Write the next part of the blog post on entropy and Hurricane Ida that appears ahead of the listing, starting after its last sentence.

Selected passage:
+---+
Maximum Entropy

Entropy Everywhere

Entropy in my life

This post was suppose to be the second part in a multi-part series about the heat equation as an example in high performance computing (HPC), unfortunately, Hurricane Ida had other plans and her strength is greater than my ability to power and remotely access Tulane’s computing cluster, Cypress. As of the time that I’m writing this, it is a little over a week since Ida felt like I had too much internet access and ability to power my laptop and decided to wreck havoc across the country. Hurricanes, for whatever reason, have decided to co-opt vocabulary related to statistical mechanics. Variations, ensemble models and uncertainty. While in statistical mechanics we have a chance to address uncertainty or, at least, understand it as best we can, in life it’s not so easy. If any of my blog has helped you (maybe a homework problem) or you have a soft spot in your heart for college students please donate to the Tulane University Student Emergency Aid and Assistance Fund and help make things a little easier, and a little more certain. For many students, especially international students, help from FEMA, or renters insurance, can be hard to come by so this becomes one of few ways that students can get help.
+---+
Source material:
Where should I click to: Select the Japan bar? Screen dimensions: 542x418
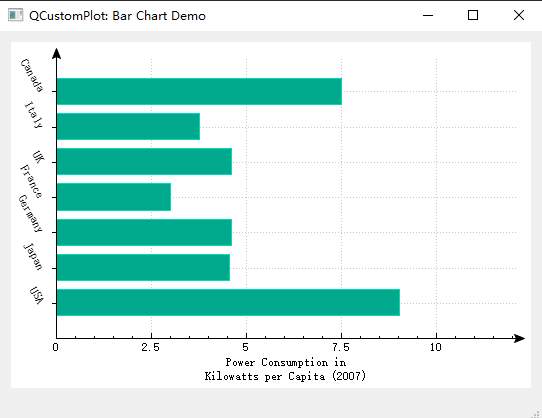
+---+
Result of the task:
I was on vacation in Austin when I learned about Ida’s potential path and that people in New Orleans were preparing for evacuation. While I was, in a way, evacuated, the timing left much to be desired and had unwittingly jumped the gun. Unable to grab the necessities for an evacuation myself (not a lot of overlap in things that I pack for vacation and necessities for an evacuation) I was at the mercy of uncertainty. Fortunately, through the help of loved ones (shoutout Julia), and a couple of lucky breaks we were able to evacuate safely.

Fuck Ida, hurricanes suck.

While Ida threw a wrench in my HPC blog plans it gave me a lot of time to think about uncertainty. My plan on when to defend my thesis? Uncertain. What will I do when I graduate? Uncertain. Will I finish last in my fantasy football league after drafting J.K. Dobbins? Uncertain. But I’m not uncertain about uncertainty.

What is entropy?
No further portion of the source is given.